This chapter is the missing first mile. You will run Tez from the outside — as a data engineer would — across a series of practical scenarios covering different data shapes, query patterns, and ecosystem integrations. After each scenario, the chapter maps what you observed back to the source code structures that own it. By the end, you will have a mental model that makes every internal class feel like an old acquaintance rather than an alien term.
What Tez Actually Is (Two Sentences)
Apache Tez is a general-purpose DAG execution engine that runs on Apache YARN. It does not execute SQL or process files itself — it provides a runtime that other systems (Hive, Pig, custom applications) compile their work into, and then Tez runs that compiled work as a directed acyclic graph of parallel tasks.
Everything else — SQL parsing, query planning, physical operators, file format codecs — belongs to the caller. Tez sees vertex descriptors, edge properties, and processor classes. That boundary is what you need to hold clearly in mind throughout the curriculum.
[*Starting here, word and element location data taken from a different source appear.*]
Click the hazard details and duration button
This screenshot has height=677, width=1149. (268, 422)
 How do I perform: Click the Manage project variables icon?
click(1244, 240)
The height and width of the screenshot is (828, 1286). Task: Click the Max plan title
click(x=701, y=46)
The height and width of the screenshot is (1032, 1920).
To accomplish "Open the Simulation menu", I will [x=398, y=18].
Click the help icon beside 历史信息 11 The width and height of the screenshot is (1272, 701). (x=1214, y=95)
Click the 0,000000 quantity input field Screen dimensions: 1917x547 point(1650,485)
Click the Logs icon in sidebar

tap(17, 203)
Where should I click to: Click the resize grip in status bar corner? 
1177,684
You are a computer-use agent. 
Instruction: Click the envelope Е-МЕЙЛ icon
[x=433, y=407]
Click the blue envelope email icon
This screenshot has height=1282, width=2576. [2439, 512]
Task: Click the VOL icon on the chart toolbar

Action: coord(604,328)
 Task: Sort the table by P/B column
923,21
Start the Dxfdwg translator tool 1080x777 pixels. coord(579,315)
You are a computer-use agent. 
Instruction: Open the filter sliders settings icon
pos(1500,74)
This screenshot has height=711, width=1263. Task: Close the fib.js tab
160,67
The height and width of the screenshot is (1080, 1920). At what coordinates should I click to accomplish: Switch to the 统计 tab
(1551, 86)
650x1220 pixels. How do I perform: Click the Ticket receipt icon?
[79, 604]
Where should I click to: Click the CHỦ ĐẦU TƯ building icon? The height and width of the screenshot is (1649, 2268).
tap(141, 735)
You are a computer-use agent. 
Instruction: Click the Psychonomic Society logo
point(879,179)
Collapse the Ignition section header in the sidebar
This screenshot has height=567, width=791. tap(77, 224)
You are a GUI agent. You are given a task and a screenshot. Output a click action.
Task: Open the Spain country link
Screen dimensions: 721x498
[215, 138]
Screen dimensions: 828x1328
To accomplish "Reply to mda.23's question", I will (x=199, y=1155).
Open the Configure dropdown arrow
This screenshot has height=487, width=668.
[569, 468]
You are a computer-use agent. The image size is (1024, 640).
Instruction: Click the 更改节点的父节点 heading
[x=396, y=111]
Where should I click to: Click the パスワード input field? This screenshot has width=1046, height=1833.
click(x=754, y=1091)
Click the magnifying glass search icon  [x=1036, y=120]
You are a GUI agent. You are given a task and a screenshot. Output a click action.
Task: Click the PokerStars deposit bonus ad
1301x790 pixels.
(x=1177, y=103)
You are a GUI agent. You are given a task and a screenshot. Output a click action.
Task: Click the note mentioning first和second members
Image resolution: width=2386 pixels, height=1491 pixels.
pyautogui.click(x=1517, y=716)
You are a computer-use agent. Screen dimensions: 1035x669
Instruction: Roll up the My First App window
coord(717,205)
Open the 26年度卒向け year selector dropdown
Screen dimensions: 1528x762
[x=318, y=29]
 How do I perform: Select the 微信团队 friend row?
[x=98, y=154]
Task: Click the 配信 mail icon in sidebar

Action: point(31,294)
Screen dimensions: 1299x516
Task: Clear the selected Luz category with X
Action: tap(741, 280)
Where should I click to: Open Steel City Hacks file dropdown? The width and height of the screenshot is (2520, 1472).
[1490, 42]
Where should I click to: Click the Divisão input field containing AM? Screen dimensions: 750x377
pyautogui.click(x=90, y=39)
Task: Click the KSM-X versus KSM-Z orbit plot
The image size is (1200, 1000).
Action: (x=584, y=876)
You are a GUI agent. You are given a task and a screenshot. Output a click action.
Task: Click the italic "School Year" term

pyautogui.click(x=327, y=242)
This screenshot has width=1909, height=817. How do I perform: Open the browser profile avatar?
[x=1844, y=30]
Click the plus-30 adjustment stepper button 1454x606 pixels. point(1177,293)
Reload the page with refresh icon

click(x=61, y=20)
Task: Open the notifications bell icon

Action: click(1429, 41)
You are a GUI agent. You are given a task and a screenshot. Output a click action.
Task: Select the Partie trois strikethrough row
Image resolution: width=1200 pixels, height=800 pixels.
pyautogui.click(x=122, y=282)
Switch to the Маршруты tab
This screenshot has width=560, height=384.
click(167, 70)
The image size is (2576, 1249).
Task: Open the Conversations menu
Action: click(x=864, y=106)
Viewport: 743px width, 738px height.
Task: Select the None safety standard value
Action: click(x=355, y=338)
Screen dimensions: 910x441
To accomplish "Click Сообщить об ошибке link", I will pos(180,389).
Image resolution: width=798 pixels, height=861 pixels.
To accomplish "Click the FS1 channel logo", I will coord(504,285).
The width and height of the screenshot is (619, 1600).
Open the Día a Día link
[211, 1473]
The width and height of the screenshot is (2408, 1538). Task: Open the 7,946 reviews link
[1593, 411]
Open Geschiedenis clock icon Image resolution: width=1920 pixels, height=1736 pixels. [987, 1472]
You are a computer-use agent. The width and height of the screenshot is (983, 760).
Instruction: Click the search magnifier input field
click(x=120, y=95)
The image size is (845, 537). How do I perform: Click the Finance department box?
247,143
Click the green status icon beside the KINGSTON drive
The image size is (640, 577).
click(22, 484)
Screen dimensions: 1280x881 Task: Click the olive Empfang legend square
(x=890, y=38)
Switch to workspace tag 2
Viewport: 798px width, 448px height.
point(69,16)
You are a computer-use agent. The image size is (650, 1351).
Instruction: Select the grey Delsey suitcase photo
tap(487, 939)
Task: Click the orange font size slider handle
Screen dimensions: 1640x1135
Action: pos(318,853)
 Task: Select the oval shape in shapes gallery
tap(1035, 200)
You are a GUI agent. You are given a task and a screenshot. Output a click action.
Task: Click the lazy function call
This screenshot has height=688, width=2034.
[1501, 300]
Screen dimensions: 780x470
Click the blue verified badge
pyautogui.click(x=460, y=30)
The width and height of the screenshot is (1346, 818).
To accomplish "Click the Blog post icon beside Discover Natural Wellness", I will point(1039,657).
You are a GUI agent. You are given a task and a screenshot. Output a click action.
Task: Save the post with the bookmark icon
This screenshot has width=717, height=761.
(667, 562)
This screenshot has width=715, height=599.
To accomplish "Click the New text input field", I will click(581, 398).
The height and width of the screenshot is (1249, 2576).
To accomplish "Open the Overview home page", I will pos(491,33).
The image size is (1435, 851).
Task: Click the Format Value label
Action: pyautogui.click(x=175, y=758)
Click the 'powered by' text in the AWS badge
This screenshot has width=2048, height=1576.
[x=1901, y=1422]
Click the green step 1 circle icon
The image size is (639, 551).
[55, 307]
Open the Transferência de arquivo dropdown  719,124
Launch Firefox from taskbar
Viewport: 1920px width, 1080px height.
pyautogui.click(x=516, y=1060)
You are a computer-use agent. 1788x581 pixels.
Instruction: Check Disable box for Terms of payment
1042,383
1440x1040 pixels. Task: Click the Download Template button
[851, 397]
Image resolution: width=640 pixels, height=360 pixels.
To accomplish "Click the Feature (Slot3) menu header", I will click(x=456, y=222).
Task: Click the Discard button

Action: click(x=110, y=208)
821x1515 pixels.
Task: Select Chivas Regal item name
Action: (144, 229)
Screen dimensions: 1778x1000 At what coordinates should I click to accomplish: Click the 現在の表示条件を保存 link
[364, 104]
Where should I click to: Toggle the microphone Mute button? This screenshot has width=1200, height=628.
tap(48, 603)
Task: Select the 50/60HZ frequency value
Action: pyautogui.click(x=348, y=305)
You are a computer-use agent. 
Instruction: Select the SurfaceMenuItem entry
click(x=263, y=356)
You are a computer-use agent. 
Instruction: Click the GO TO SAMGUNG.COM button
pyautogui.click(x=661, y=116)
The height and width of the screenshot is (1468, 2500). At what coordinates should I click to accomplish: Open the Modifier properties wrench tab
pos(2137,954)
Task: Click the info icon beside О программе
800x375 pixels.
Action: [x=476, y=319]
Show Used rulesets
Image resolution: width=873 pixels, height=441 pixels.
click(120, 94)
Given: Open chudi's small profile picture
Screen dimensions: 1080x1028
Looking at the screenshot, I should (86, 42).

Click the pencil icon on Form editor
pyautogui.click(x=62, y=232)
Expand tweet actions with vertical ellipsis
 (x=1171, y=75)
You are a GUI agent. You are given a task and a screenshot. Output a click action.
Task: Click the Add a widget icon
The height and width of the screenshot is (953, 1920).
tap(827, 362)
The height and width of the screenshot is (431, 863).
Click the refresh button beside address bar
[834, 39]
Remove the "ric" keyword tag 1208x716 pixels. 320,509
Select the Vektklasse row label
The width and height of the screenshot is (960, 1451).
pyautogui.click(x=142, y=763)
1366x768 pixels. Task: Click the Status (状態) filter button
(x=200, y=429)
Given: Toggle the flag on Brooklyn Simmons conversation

Where Tez Sits in the Data Engineering Spectrum
┌─────────────────────────────────────────────────────────────────────────────┐
│ Data Engineering Tool Spectrum │
│ │
│ Batch ◄───────────────────────────────────────────────► Streaming │
│ │
│ MapReduce Tez Spark Flink Kafka Streams │
│ (2004) (2013) (2014) (2014) (2016) │
│ pure batch batch+ micro-batch true stream native stream │
│ pipelined & batch & batch │
│ │
│ ────────────────────────────────────────────────────────────────────── │
│ Ingest Layer: Flume → Kafka → Flink/Kafka Streams │
│ Storage Layer: HDFS / S3 / ORC / Parquet / Iceberg / Delta Lake │
│ Query Layer: Hive (Tez), Presto, Trino, Spark SQL, Flink SQL │
└─────────────────────────────────────────────────────────────────────────────┘
Tez vs. MapReduce
MapReduce forces every computation into map → shuffle → reduce. A five-join SQL query becomes
five chained MapReduce jobs with HDFS materializations between each. Tez expresses that same
query as one DAG, pipelines intermediate data between vertices without HDFS writes, and reuses
JVMs across tasks. Typical improvement: 2–5x on complex queries, 10x+ on workflows that would
have been five MR jobs.
Tez vs. Spark
| Dimension | Tez | Spark |
|---|---|---|
| Primary use case | Hive SQL (on YARN/HDFS ecosystems) | General batch + ML + streaming |
| Execution model | YARN-native, container reuse | Driver + executor (YARN or Kubernetes) |
| In-memory caching | No (disk-backed shuffle) | RDD/DataFrame caching (explicit) |
| Streaming | Not native | Structured Streaming (micro-batch) |
| Deployment | YARN only | YARN, Kubernetes, standalone |
| Hive integration | Deep (Hive's primary engine) | Separate (Hive-on-Spark is less common) |
| Community | Apache Tez (focused on Hive use case) | Apache Spark (broad general use) |
When you are on a Hadoop/YARN cluster where Hive is the primary SQL layer, Tez is the right choice. Spark is a better fit for Python/Scala workloads, ML pipelines, or when you need in-memory caching across multiple queries.
Tez vs. Flink
Flink is a streaming-first engine that also handles batch. Tez is a batch-first engine that handles simple pipelines. The key structural difference: Flink maintains persistent operator state across windows and checkpoints; Tez vertices are stateless per-task (state is external: HDFS, HBase). If you are building event-time windowed aggregations or exactly-once stream processing, you want Flink. If you are running nightly ETL on HDFS data via Hive, Tez is the right tool and Flink would be overengineered for the job.
Tez vs. Flume (Ingest)
Flume is not a computation engine — it is a log/event ingestion agent that moves data from sources (web servers, syslog, Kafka) to sinks (HDFS, Kafka, HBase). The typical pipeline is:
Application Logs → Flume Agent → HDFS (ORC/Parquet files) → Hive table → Tez query
Flume and Tez are not competitors; they are peers in the same pipeline. Tez reads the data that Flume (or Kafka, or Sqoop) landed on HDFS. Knowing this boundary matters when you encounter a data quality bug: is it in the ingest (Flume), the storage format (ORC serialization), or the compute layer (Tez/Hive)?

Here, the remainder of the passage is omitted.